The house is situated in what is now known as Princelet Street (formerly Princes Street) and Anna Maria would have been able to see the steeple of Hawksmoor’s Christchurch from her attic workshop, as would many of the other silkworker households. She was buried in that same imposing church on her death in 1763. Today, the ominous sight of developer’s cranes spoil the skyline.
What I wouldn’t do to look around her home today ! As that isn’t possible, on a quiet, cold Sunday morning I was able to look around the streets that she had once inhabited.
Whilst there, I did speak to a home builder/decorator who has been doing restoration work on the townhouses for the last few decades, having initially just come to the area ‘for a week’ ; such is the magnetic pull in this incredible setting.
Creating intricate floral woven designs that combined a rich Roccoco style with a more typically English penchant for intricate flowered clusters, Anna Maria Garthwaite responded to the fashion for beautiful gowns, accessories and even furnishings in lavish silks, featuring damasks and brocade, often using silver thread for greater effect.
This time I made sure that I saw some of her work on display in the Victoria and Albert Museum and I was not disappointed. Lavish garments and dainty, decorative footwear that were assembled using the delicate silks from 18th century Spitalfields were shown in their own section of the museum as well as part of a clothing-over-the-centuries exhibition.

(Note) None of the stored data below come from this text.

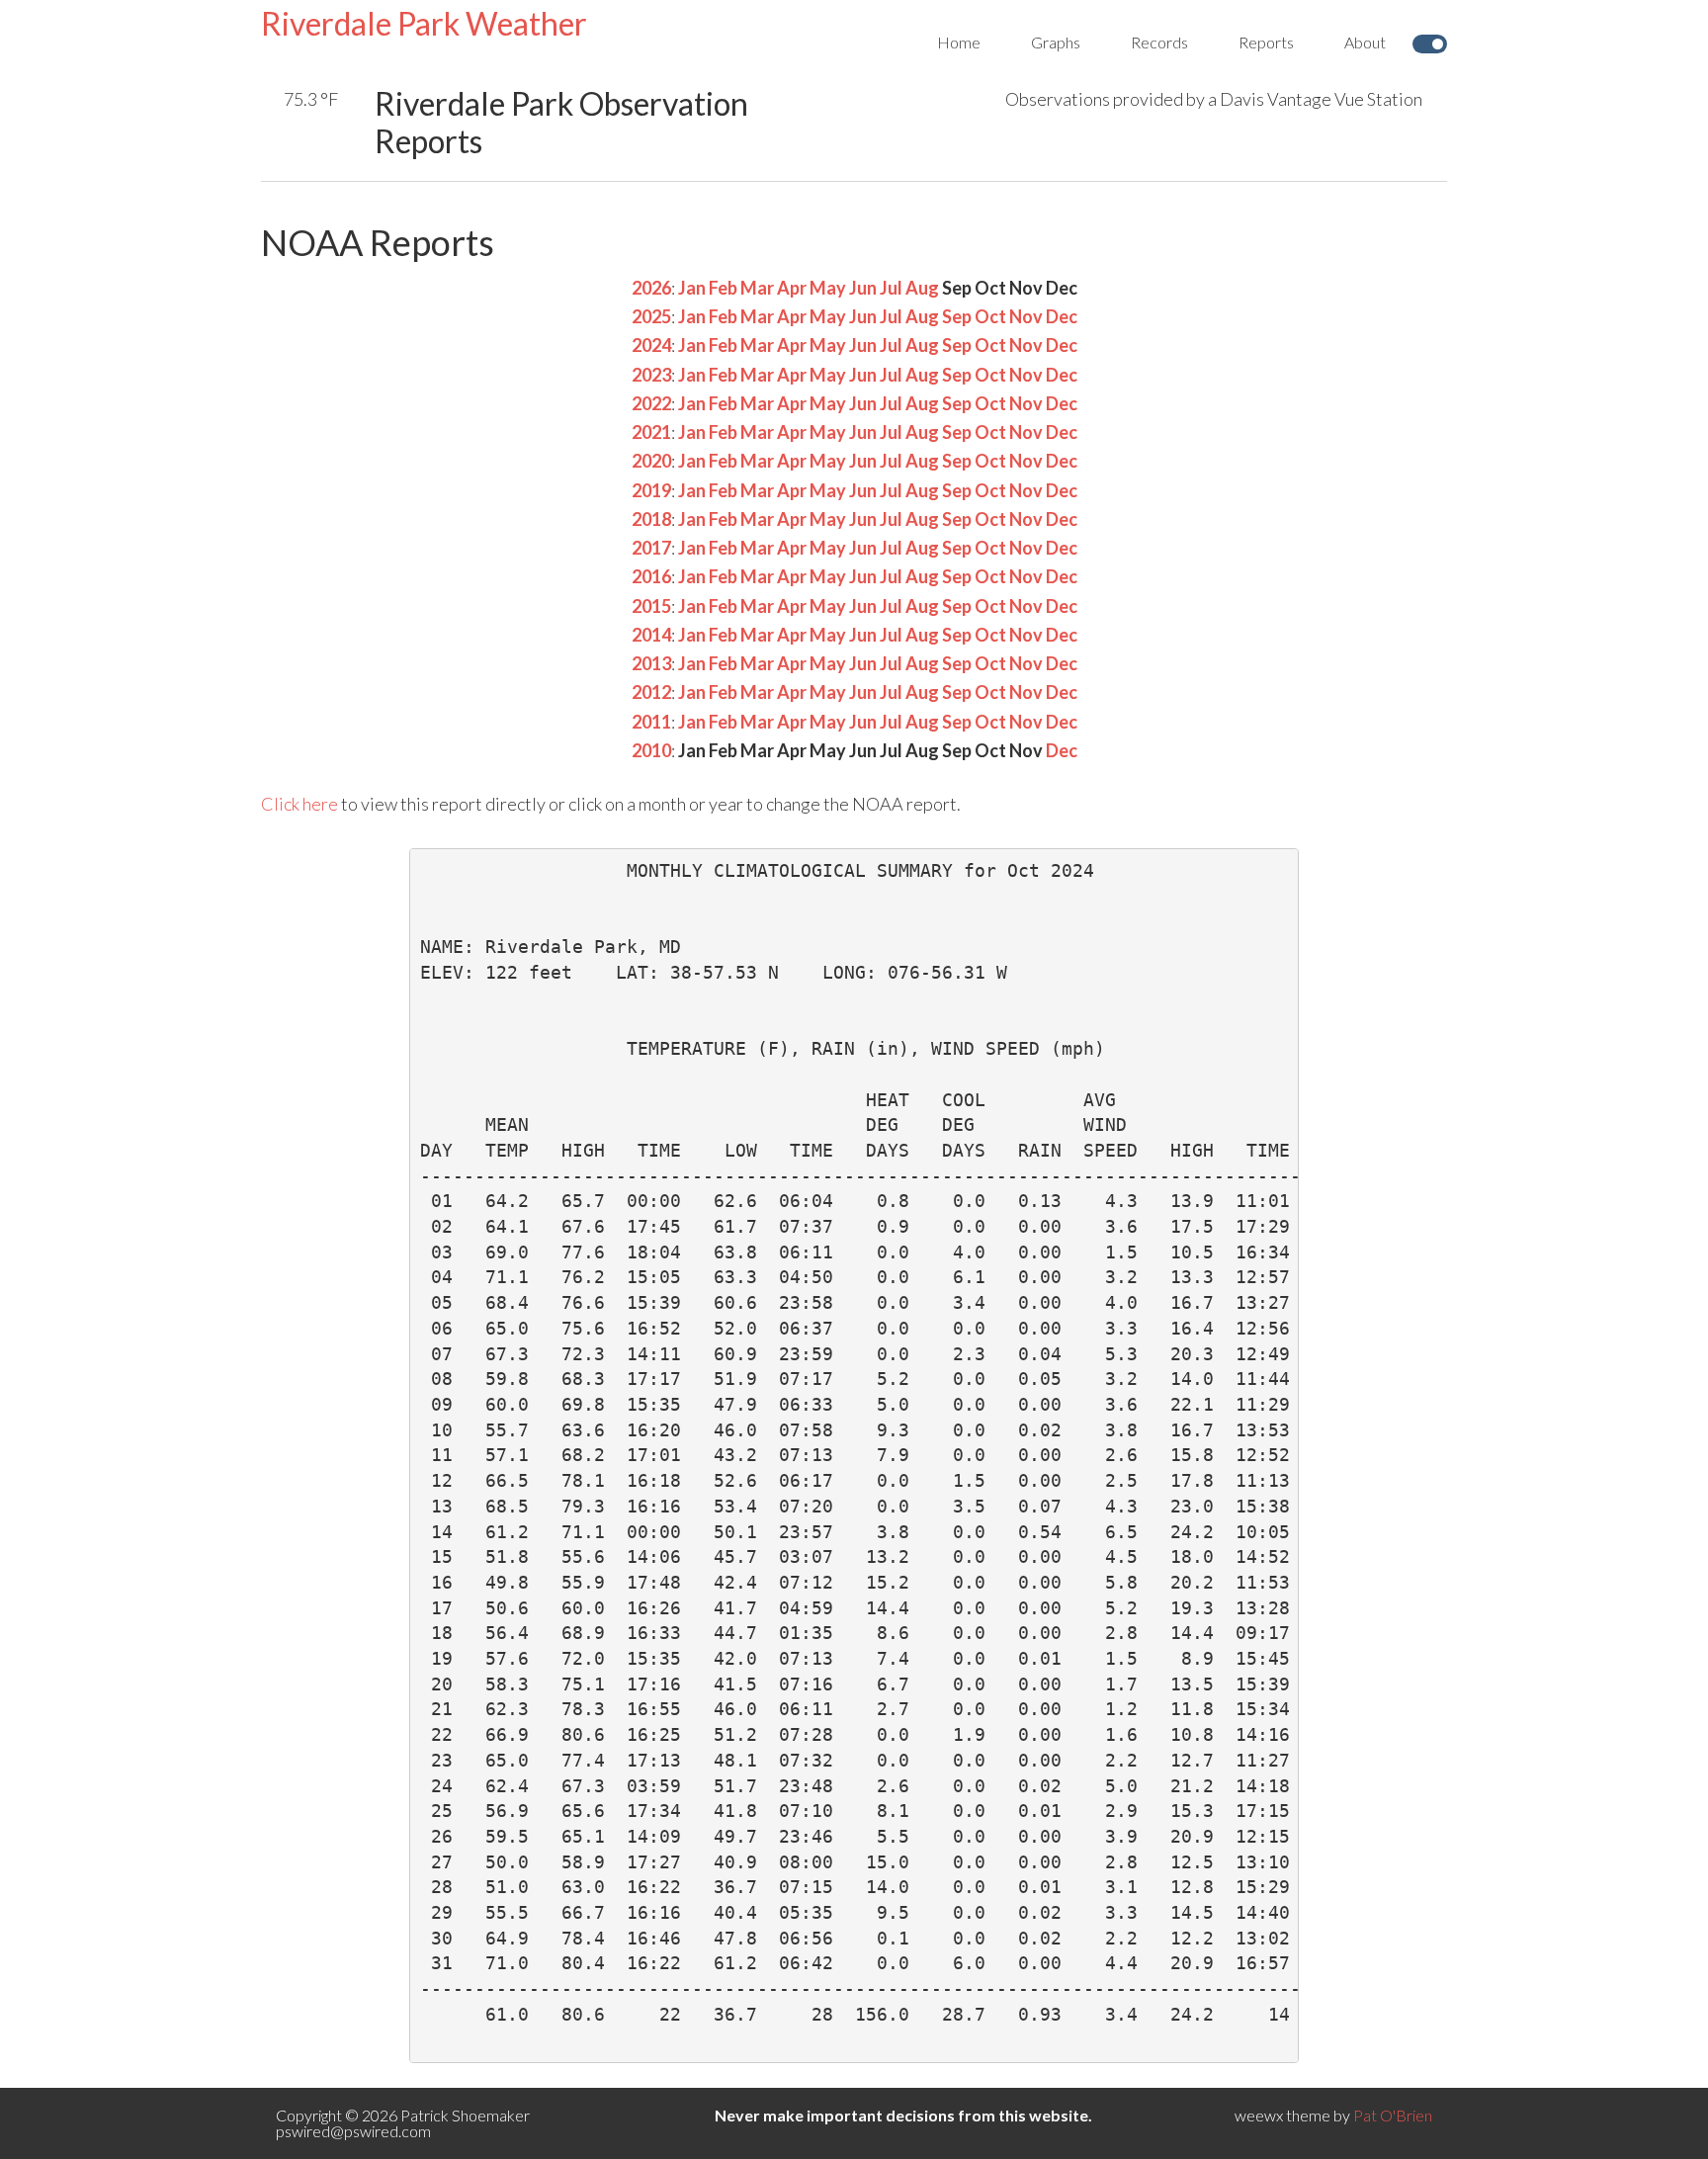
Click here (299, 804)
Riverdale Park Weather (424, 23)
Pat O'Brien (1392, 2115)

Several of the pieces were by Anna Maria – with swatches of silk and the final exquisite gowns and ‘sacks’ (loose, tent-like robes), all carefully sewn. Not only could you see what the 18th century lady wore on her feet – with elegant slippers that were worthy of a fairytale - you also got a naughty glimpse of what she wore beneath all that material ! More precisely, how the more extravagant dresses maintained their desired shape whilst worn…
Panniers or side-hooped undergarments of impressive width were exposed, revealing how robes such as the Mantua were carried, rather than worn. Gentlemen were no means less soigné in their dress code and beautiful waistcoats and jackets were equally as stunning as the ladies’ gowns.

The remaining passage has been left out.